I'm new to my role and part of it requires creating/inserting data into both managed and external hive tables. We have a few lines of 'set' parameters that we run at the beginning of a hive session, but I've run into a few cases, where, for example, the files are merged for some partitions (few number of files), but not others (many smaller files), seemingly on random days.
My question is: when is it necessary to enter all of my Hive set parameters? Does it need to be done for every single insert/command/statement I'm running?
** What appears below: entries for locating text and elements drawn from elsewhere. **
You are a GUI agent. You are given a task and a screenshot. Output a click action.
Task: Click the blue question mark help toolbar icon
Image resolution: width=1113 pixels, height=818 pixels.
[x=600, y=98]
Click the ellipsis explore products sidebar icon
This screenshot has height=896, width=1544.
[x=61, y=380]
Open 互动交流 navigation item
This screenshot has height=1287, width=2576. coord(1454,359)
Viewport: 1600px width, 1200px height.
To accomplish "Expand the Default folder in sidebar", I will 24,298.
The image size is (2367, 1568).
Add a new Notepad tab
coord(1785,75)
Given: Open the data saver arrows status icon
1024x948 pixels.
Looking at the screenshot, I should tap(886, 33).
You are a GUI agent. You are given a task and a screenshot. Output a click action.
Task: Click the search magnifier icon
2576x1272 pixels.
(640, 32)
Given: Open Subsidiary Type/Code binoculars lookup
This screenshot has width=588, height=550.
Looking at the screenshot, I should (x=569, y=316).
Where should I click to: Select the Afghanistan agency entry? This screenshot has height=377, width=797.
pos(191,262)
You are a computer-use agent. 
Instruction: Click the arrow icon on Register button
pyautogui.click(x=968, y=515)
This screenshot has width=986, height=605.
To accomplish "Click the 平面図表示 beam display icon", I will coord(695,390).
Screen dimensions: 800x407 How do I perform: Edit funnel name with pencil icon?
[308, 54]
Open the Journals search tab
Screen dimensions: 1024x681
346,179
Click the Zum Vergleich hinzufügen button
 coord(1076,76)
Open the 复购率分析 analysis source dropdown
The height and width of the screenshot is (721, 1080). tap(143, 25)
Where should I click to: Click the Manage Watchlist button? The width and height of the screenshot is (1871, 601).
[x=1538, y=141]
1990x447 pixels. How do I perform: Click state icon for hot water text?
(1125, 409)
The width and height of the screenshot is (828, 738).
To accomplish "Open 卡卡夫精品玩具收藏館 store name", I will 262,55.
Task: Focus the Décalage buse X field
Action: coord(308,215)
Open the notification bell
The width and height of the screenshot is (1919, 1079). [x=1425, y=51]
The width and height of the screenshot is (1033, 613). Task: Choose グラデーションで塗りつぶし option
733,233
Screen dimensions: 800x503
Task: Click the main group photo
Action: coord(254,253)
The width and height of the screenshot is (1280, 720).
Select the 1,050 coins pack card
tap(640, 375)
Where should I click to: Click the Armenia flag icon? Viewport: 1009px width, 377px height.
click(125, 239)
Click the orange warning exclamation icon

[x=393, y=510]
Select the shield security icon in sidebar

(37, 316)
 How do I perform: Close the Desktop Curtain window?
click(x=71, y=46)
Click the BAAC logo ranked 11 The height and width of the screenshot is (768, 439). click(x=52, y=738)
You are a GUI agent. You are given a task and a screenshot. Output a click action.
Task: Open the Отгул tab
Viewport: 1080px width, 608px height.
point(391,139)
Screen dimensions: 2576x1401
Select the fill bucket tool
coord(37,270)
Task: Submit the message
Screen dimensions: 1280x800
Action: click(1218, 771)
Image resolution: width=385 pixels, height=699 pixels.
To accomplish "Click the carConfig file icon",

Or just once at the beginning of the Hive session when I've launched Hive?
These are the standard set parameters we've been using:
SET mapred.job.queue.name=yometrics;
SET hive.exec.dynamic.partition=true;
SET hive.exec.dynamic.partition.mode=nonstrict;
SET hive.exec.max.dynamic.partitions=2000;
SET hive.exec.max.dynamic.partitions.pernode=2000;
SET hive.merge.tezfiles=true;
You can put configuration in the beginning of the file, it will work for the whole session.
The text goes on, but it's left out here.